(Records from a data collection)
━━━━━━━━━━━━━━━━

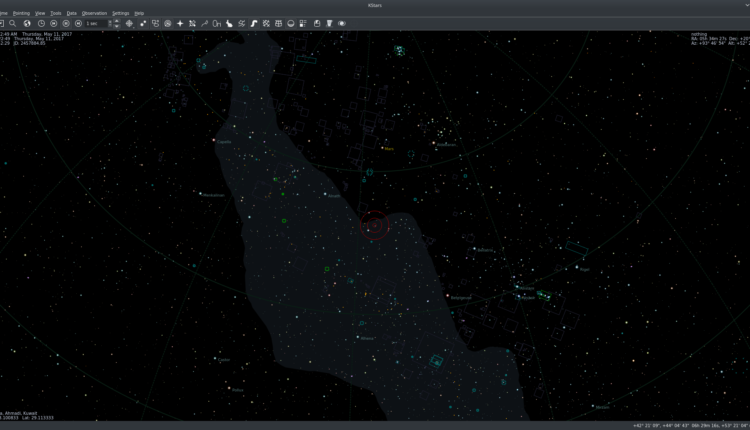The width and height of the screenshot is (750, 430).
Task: Open the Pointing menu
Action: (x=21, y=13)
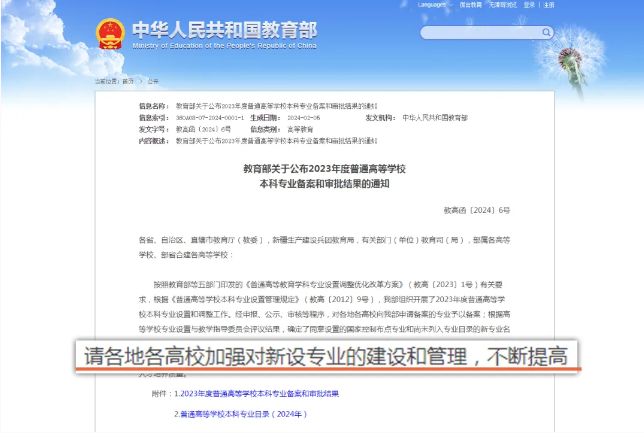
Task: Open the Languages dropdown
Action: 433,5
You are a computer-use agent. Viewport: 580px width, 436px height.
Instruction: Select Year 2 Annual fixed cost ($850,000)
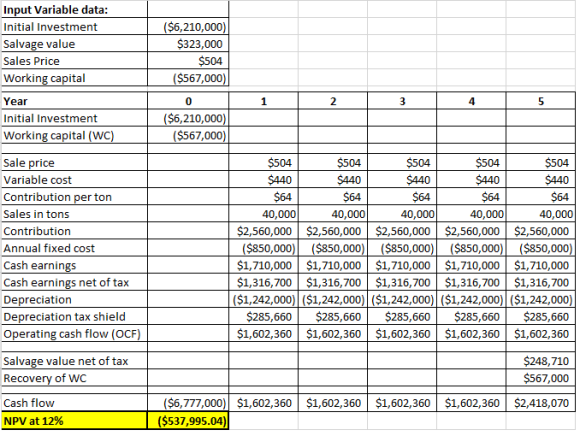(x=333, y=248)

━━━━━━━━━━━━━━━━

INSTRUCTIONS FOR THE TASK
Reproduce every row above word for word, leaving out the pictures.

RESULT OF THIS TASK
The width and height of the screenshot is (750, 430).
Task: Open the Pointing menu
Action: (x=21, y=13)
Task: Open the Languages dropdown
Action: 433,5
You are a computer-use agent. Viewport: 580px width, 436px height.
Instruction: Select Year 2 Annual fixed cost ($850,000)
(x=333, y=248)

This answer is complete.